Gaza is simply one of those problems for which there isn't much middle ground. Israelis and Palestinians are both convinced not only that they are right, but that the other side is morally bankrupt. Talking about Hamas's rocket attacks on Israeli civilians, the normally placid Peres was almost shouting at Davos, angrier than I had ever seen him. Erdogan, in turn, was hot with indignation, voicing a rage that is felt across the Muslim world, and furious that I didn’t give him time to express those feelings fully. It's understandable, what happened. But it’s not a debate that anyone can "moderate."

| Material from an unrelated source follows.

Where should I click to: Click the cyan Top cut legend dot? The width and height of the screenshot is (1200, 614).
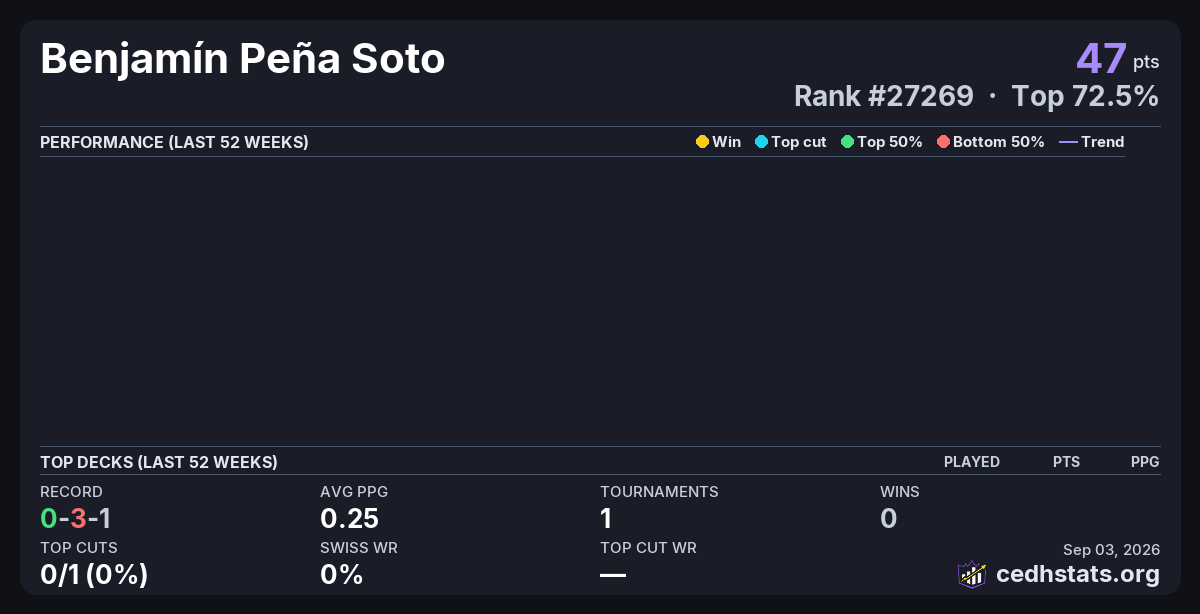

Looking at America's troubled role in the Middle East today, I fear the country finds itself in a position similar to mine -- trying to act as a moderator in a bitter dispute, to seek a middle where there is no middle. The United States is perceived as siding with the Israelis even as it claims to be impartial. When someone walks off the stage, Americans wonder what went wrong.
The United States may regard itself as outside the conflict, but in the region it's seen as part of it. During the Bush years, people began to think of America as a combatant, not a mediator; it's pretty hard to play the honest broker when you have two armies on the ground. The American laissez-passer credentials didn't work anymore.
So what should the United States do about the Middle East? It has in Barack Obama a new president who says he intends to talk to all sides -- to America’s enemies as well as its friends. But what would this mean in practice? Is the damage of the Bush years irreparable, or is there a path that leads somewhere else -- not to the elusive middle, but to a new kind of connection?
I know a little about talking with our enemies because I have been doing it for many years. Not my enemies, mind you (journalists aren’t supposed to have any), but my country's. I talked with the PLO in Beirut when U.S. diplomats were forbidden from doing so. I visited Libyan officials in Tripoli back when the United States was bombing that country's leader, Muammar al-Qaddafi. I have twice interviewed Hassan Nasrallah, the head of Hezbollah. I have interviewed President Bashar al-Assad of Syria twice as well, most recently last December. And I traveled to Iran in 2006 to interview officials there.
The "enemies list" is, more or less, the same roster of states and radical groups the United States must now engage as it seeks to stabilize the Middle East. And though the American mantra may be that it never negotiates with terrorists, the reality is that it always has, when it's necessary or useful to do so. To take just one example, at the very time the United States officially refused to negotiate with the terrorist PLO, the Central Intelligence Agency was recruiting the chief of Yasir Arafat’s intelligence service as a U.S. asset -- with Arafat's knowledge.
One remembers the inevitable oddities from these encounters: Arafat's habit of repeating in his post-midnight Beirut harangues that the Palestinians were "not the Red Indians"; the mad look in Qaddafi's bloodshot eyes as he stared at me in one of his palaces and then stalked out, refusing to conduct the promised interview; the animation in Nasrallah's boyish face as he talked about Hezbollah's grim mission; Assad's almost plaintive warning in 2003 that the U.S. invasion of Iraq would lead to disaster; the sudden softening of an Iranian hard-liner who, when he learned that I was a novelist, insisted on giving me a book of Persian poetry.